My prosper investments all bombed when the credit markets collapsed, Africa is
(bizarrely) probably a more stable place for p2p lending than Prosper. You
also get the advantage of working in the Euro.

    
    
      Faith Masaba  	
      Local Restaurant
      [Uganda] Uganda
      Faith owns a local restaurant and offers catering services as well. She   
      would like to purchase more equipment like food warmers and a 
      microwave. This will enable her to serve a wider client base.
    
    
      Total Amount: 	€700 (Issued in: Local Currency)
      Wanted Interest Rate: 	13.00% p.a.
      Current Interest Rate: 	13.42% p.a.

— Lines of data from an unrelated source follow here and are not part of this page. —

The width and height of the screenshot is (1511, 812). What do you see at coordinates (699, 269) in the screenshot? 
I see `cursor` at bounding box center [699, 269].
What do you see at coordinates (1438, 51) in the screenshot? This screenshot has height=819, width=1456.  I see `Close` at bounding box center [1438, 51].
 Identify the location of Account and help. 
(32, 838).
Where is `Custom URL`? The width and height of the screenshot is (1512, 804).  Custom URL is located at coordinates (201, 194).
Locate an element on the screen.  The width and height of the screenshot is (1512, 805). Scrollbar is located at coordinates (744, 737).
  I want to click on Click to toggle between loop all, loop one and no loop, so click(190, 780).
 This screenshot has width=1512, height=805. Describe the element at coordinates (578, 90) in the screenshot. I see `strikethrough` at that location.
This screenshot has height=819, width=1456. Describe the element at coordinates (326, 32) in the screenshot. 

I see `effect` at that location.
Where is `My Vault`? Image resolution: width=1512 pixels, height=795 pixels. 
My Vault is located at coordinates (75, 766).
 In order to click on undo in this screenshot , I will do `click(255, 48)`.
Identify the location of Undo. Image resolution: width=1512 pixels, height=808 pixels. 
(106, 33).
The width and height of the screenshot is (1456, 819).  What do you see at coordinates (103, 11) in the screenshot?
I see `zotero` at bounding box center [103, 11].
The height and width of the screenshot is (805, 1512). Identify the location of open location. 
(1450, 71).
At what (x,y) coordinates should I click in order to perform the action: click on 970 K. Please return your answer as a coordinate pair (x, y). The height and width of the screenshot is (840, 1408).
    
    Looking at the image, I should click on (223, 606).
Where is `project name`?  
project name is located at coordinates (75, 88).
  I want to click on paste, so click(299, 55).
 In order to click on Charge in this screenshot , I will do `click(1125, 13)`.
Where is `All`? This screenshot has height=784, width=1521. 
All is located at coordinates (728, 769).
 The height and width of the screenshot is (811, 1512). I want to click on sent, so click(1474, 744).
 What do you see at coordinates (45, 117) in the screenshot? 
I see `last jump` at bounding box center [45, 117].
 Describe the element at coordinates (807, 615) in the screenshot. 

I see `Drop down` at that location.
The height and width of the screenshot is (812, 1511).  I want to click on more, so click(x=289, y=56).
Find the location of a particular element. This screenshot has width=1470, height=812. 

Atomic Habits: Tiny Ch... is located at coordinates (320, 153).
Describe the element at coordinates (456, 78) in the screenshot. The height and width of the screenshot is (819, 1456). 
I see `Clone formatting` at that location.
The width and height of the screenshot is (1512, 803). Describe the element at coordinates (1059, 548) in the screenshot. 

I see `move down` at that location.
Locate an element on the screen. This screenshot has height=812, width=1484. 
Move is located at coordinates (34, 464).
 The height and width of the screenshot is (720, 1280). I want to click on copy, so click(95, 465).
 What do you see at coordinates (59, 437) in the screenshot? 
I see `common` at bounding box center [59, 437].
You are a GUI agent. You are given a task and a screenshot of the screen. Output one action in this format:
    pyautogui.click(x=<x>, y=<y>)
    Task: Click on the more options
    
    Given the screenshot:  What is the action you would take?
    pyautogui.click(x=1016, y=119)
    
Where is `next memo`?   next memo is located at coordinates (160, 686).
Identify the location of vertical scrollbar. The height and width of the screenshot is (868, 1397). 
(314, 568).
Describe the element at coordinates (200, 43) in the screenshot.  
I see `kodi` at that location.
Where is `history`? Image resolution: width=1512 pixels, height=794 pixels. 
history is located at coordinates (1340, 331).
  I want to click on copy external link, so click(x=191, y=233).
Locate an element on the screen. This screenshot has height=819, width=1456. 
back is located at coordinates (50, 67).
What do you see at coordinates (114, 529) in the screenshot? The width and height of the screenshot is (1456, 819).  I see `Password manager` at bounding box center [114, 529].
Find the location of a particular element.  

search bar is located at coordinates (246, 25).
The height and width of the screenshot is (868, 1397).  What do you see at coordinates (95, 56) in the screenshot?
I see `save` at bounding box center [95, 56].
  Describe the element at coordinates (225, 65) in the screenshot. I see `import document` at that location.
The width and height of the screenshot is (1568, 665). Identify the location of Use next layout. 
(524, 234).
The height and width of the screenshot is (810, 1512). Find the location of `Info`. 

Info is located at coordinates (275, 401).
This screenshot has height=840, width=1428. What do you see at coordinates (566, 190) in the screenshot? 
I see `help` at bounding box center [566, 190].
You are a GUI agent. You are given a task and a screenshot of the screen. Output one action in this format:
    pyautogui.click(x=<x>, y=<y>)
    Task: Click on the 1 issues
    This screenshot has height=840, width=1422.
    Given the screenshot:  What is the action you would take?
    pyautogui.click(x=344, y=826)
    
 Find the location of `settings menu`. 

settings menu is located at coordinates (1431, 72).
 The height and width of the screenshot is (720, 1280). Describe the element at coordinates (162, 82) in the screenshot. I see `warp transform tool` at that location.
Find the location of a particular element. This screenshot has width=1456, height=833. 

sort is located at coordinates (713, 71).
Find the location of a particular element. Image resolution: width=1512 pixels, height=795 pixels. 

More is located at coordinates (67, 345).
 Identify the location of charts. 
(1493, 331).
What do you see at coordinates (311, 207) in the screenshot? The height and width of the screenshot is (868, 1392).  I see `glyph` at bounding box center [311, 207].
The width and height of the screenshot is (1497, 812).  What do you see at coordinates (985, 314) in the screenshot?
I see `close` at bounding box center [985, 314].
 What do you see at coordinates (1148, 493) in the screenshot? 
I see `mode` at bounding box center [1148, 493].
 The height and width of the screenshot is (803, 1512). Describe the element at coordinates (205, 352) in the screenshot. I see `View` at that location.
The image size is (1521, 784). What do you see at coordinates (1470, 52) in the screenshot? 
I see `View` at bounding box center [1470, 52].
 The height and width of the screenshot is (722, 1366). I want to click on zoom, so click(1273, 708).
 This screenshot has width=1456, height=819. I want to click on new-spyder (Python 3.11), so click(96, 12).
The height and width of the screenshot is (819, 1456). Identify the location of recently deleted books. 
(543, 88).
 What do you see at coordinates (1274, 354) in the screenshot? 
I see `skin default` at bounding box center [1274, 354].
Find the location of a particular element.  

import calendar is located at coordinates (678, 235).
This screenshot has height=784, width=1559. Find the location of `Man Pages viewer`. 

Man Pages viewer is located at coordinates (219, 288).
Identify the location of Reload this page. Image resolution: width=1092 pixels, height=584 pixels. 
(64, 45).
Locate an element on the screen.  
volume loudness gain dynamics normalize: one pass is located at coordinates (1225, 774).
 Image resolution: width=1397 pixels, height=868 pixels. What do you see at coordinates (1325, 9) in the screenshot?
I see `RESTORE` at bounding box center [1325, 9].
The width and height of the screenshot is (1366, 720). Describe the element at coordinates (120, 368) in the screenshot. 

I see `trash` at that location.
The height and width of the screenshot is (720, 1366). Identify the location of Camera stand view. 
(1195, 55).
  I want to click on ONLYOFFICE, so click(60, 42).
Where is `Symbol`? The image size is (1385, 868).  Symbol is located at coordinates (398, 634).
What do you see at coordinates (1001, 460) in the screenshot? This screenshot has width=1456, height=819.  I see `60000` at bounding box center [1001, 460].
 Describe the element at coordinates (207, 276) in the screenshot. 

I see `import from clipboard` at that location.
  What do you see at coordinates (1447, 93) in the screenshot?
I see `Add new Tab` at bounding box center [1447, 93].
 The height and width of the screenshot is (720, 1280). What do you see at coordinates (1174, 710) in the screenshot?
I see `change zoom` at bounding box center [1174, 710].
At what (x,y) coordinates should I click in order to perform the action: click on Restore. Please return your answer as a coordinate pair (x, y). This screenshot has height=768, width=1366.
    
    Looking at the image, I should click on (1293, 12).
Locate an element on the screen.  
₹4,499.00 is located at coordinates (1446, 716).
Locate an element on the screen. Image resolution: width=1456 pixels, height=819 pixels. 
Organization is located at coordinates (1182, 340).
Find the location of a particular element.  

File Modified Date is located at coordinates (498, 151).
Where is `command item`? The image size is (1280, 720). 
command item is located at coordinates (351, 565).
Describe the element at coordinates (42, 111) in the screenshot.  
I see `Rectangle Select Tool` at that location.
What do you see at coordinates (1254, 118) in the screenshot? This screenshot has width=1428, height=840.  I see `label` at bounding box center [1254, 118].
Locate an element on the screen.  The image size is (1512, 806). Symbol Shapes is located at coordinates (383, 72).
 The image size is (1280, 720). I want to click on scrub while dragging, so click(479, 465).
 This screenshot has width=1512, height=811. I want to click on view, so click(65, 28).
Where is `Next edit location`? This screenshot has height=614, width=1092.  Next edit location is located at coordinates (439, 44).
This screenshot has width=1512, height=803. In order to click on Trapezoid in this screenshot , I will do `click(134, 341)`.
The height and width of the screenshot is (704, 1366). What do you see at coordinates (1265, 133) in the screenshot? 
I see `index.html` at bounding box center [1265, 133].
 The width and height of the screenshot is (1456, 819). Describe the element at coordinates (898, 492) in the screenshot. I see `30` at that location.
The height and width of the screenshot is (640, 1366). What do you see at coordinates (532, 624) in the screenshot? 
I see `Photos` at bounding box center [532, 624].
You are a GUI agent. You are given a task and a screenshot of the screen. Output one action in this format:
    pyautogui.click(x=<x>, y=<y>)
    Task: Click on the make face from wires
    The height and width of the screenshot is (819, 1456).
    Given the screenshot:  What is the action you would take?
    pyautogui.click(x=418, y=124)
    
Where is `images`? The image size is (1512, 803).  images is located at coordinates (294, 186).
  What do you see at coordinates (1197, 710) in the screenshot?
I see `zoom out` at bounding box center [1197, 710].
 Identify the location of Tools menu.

      Transaction Cost: 	36.77%
      Total cost for Business: 	50.20% (APR) / €117.38
      Payback Period: 	9 months
      Provided by: 	FED
      Lender: 	CMC
      Entrepreneur: 	N/A
      Bidding ends: 	02.08.2008 10:37 CET *
      * The Provider reserves the right to close fully funded Businesses with   
      24 hours notice.
      Investment Status: 	
      Multiple Investors
      16% has been bid. You can still bid up to €585.00
      Provider Statistics 	 
      MyC4 Partner Since: 	31.05.2007 12:16 CET
      Businesses Funded: 	€1,475,691.00 in 1169 Businesses
      Repayments Received: 	€361,285.99
      Defaults: 	0.02% of repayments until today
      €356.85 in 1 loan(s) defaulted

------
ph0rque
Interesting concept... I wonder if they let you do blanket investments,
similar to investing in index funds?